Propose new functionalities for Decidim software
#DecidimRoadmap Designing Decidim together
Detect the use of spam-bots and ban non compliant users
**Is your feature request related to a problem? Please describe.**
Fight against disinformation, spamming and trolls. At the moment, if the administrators do not set a proposals limit per user, it is easy for a malevolent user to create one account and use a tool like Selenium to publish hundreds of contributions. Furthermore, administrators are not able to ban users.
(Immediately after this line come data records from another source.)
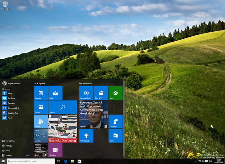Click the Wayne Williams user account
225x164 pixels.
point(13,83)
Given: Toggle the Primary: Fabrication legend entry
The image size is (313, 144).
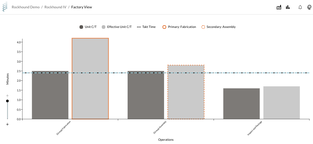Looking at the screenshot, I should (179, 27).
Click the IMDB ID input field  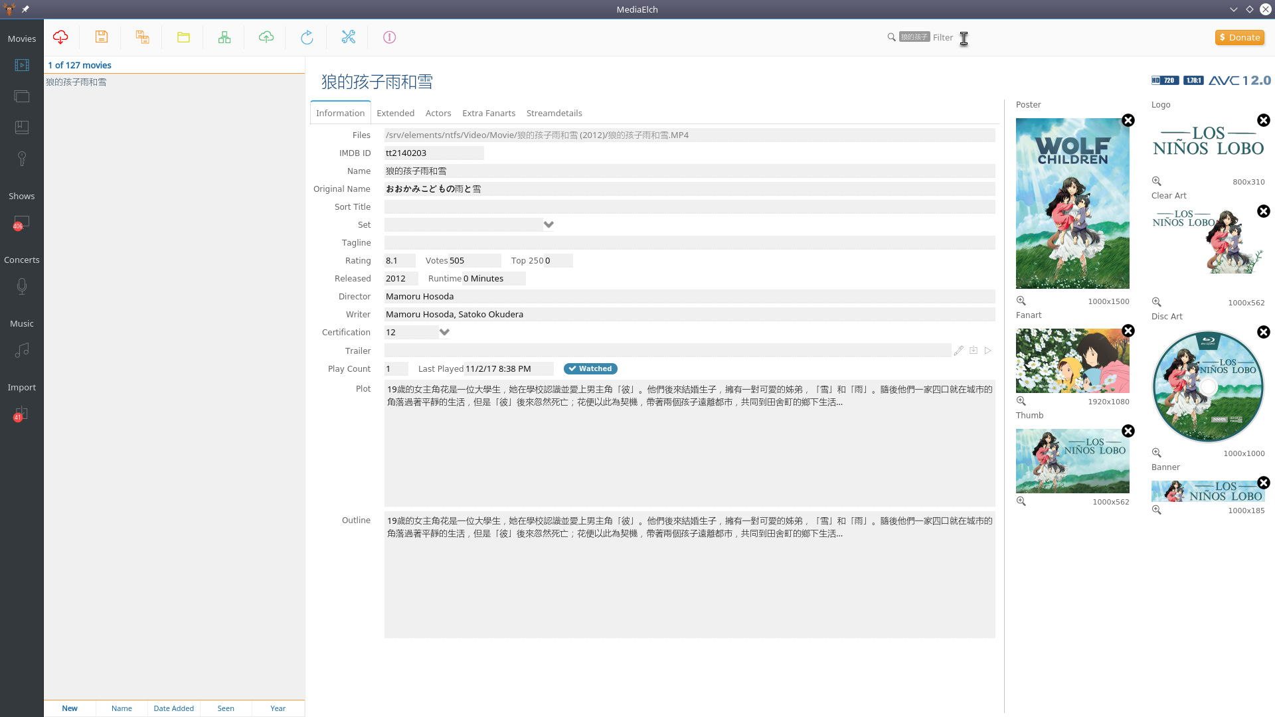tap(434, 153)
**Describe the solution you'd like**
Implement a way to report users
Like we have a way to flag a contribution for moderation, a similar mechanism can be implemented to flag users and give moderators the ability to block said user. Everyone can participate in this reporting (admin, moderators, users) and flag users based on their harmful behaviour towards the debate or the content they posted on they public profile (avatar, biography, personal website).
- Add a flag to report users on their public profile;
- In the admin, add a column to the participant table that displays the number of time a user was reported and make a sortable column so the admin can see first the ones with most reports and take action (block) if needed;
- Send notification to moderator and admin when a user is reported.
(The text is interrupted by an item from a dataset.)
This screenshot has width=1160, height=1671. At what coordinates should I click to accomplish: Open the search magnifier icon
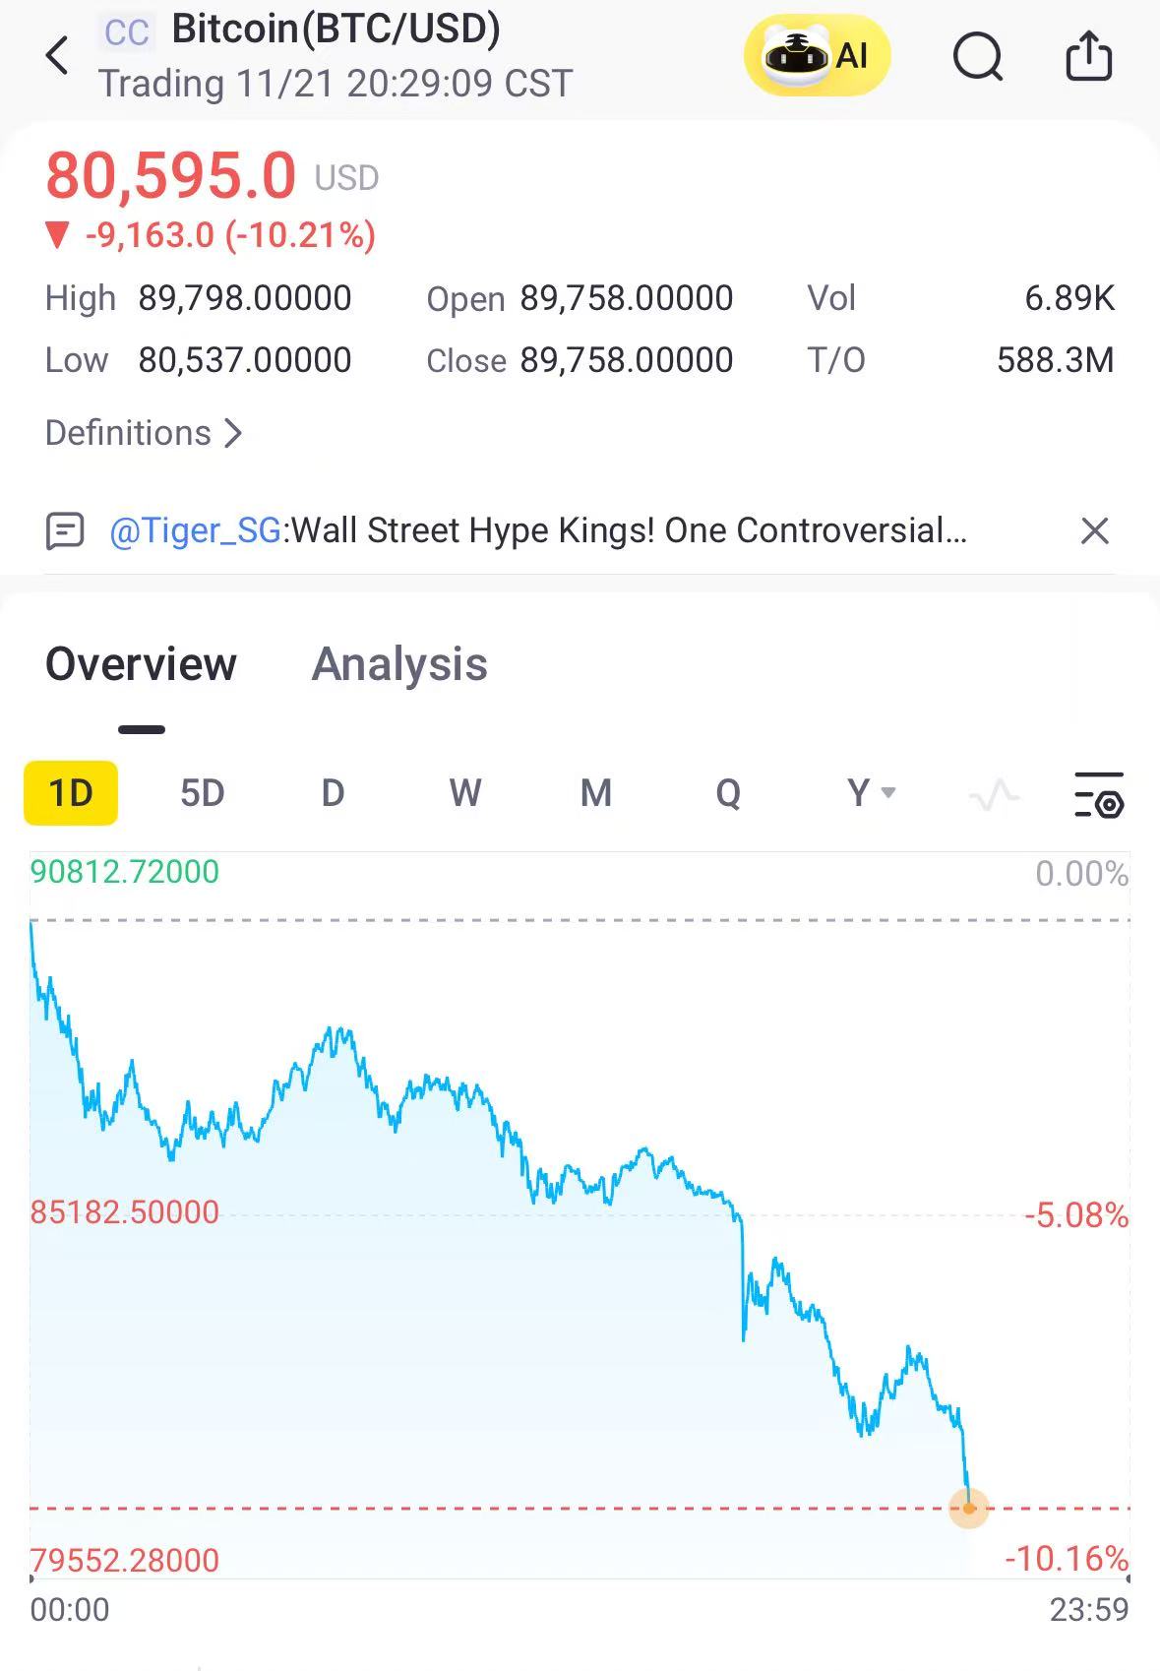pos(977,57)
Allow administrators to ban non compliant users
Administrators should be able to ban users, for example when someone repeatedly attack the debate. This ban should be transparent.
Add a “ban” action button in the Participants panel.
- Admin can unban user
- Users will be banned at the Decidim Identities level meaning they cannot access the website with another provider through the EU login. (Ex : I connect with Twitter, got banned I cannot connect using Facebook if it has the same email or is associated to my EU login id)
When a user is banned :
- an attribute (ex: blocked) is added to their profile which makes it impossible for them to login
- its avatar is replaced by the default one
- its pseudo is replaced by “Banned user”
- Profile page is rendered inaccessible by non-admin users (to facilitate moderation based on their contribution history)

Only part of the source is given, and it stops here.